An earlier version of this column incorrectly characterized Venezuela's oil production. It is the fifth largest exporter.
Dealing With the Good and Bad Hugo Chavez
Thursday, August 25, 2005; 6:03 PM
WASHINGTON -- I am starting to think that Venezuelan President Hugo Chavez can have a calming influence on Latin America.
At a time when record oil prices are becoming an ever-increasing burden, the leader of the world's fifth-largest oil exporter is offering flexible financing not only to his close ally Cuba, but to most other Caribbean and Latin American nations. Chavez also promises more jobs and revenue in the region with plans to build a $2.5 billion oil refinery in northeastern Brazil and purchase Argentine oil tankers.
Just last week, when protesters crippled oil production in Ecuador, South America's second largest supplier to the United States, Chavez jumped to the rescue. Responding to requests from Ecuadorian officials, Chavez agreed to cover Ecuador's oil commitments, helping to calm the global market and to reduce the strike's fiscal impact on the struggling nation.

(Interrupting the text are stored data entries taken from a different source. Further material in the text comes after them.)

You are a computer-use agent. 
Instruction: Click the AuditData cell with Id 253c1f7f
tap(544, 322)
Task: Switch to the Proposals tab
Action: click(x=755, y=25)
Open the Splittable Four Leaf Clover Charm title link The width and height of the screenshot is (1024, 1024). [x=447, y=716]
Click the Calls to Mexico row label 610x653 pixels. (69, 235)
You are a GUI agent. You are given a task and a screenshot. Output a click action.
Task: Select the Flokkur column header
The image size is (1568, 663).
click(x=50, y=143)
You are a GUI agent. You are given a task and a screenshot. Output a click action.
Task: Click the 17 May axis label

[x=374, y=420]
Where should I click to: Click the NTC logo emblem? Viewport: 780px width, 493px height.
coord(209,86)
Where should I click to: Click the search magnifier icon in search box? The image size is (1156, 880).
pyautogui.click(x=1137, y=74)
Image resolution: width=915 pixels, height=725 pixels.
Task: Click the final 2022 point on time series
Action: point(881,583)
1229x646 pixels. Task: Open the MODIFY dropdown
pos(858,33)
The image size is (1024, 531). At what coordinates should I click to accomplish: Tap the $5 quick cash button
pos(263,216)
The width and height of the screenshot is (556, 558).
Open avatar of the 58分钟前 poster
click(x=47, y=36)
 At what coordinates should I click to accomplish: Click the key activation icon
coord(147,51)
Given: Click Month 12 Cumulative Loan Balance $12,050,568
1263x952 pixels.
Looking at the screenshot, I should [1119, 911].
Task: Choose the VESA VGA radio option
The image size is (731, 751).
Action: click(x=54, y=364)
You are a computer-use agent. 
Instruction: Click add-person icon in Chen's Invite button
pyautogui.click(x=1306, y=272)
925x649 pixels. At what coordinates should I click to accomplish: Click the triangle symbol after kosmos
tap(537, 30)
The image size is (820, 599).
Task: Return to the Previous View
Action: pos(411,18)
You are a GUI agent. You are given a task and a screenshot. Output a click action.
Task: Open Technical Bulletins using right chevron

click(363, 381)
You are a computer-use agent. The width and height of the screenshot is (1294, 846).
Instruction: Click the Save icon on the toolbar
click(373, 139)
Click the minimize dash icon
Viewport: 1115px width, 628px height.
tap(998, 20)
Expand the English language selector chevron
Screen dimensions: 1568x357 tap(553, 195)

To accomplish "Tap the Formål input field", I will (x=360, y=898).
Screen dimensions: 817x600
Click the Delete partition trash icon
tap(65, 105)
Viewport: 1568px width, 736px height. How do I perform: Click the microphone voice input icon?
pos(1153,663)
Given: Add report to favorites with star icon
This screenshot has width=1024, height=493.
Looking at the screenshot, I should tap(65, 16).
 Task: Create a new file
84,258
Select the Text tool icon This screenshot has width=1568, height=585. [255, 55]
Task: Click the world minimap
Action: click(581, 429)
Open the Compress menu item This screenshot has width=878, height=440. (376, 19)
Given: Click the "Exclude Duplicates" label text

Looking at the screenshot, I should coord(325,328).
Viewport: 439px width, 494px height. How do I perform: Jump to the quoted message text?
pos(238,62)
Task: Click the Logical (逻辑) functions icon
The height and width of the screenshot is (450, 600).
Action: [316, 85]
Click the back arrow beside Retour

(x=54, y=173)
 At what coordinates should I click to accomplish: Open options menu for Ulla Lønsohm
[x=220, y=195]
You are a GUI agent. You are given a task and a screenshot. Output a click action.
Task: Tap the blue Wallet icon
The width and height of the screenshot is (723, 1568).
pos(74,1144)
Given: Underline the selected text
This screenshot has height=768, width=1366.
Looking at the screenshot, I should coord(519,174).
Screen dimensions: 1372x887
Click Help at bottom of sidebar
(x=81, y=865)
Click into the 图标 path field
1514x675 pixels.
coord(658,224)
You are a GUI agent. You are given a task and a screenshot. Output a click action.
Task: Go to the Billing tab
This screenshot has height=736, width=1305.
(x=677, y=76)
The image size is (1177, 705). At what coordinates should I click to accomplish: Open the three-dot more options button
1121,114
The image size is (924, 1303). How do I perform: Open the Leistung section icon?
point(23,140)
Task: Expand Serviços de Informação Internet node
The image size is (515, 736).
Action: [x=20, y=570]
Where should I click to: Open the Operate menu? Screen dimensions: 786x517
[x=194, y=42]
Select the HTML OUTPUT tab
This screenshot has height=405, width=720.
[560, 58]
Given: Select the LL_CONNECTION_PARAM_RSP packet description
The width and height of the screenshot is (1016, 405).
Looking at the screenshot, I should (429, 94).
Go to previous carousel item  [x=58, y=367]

By golly, Chavez is a modern-day, Spanish-speaking Robin Hood.
Such a characterization is, of course, heresy in Washington. To listen to Bush administration officials, one would come to believe that Chavez is the greatest "negative force'' against democracy and the free market since the Cold War. He has been accused of supplying weapons to Colombian rebels, of financing Bolivian and Ecuadorian groups seeking to establish "Marxist'' states, and of being, with Cuban leader Fidel Castro's guidance, a "subversive'' everywhere else in the region.
The truth is that Chavez is a lot of both. He is the Robin Hood who supports the poor with the money of the rich, and he is the ideologue who pushes an anti-imperialist, socialist agenda.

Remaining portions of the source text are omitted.